Tag Archives: Warhammer Online

Mutter mutter internet grumble.

How to start this one?

Well, I can’t access the internet as I write this, which is probably what spurred me to write a new entry in the first place. Boredom is a terrible thing, after all.

I’ll spare you the rant about the router or ISP that you’re no doubt expecting and skip on forwards to the RL section of this one. Despite remaining unemployed, with money bullshit looming over me like a gorilla looking at a banana sandwich I have somehow come to the decision that I’m going to keep one of the kittens Sho’s cat spawned not long before he disappeared to Thailand for two weeks.
The kitten in question does not have a name yet, and he’s a little bastard; he is extremely territorial at the food bowl and is the only one of five that will dare to swat and hiss at other kittens in demonstration of this.

Whether the fact that he’s so mean is what finally convinced me to keep him for myself is debatable.

Maybe I’m going daft, but there’s something I like about watching him try to chew my fingers and claw at me.

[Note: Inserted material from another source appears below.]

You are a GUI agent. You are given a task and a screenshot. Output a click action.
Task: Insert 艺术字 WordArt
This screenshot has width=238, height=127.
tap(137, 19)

Fuck it; I’ll find a job and figure it out.

Speaking of figuring it out, I need to figure out how to prevent myself from buying online games. I’m looking at you, Men of War.

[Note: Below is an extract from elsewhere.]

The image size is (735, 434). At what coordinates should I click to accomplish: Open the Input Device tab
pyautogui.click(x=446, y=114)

Men of War is a very well designed game, the physics are wonderful to behold and there’s so much available to you that you’ll likely never stop figuring out new ways to screw with the enemy.
For example, the last time I was playing online (and got a thorough twatting at the hands of a bunch of Panther and King Tiger tanks) a rather nippy armoured car came speeding up to my KV-85 Tank.
The KV-85 is quite a nice tank but apparently it can’t move the turret fast enough to blast an armoured car orbiting it at close range, which becomes problematic when it shoots your fucking tracks out, then shoots a hole in your turret.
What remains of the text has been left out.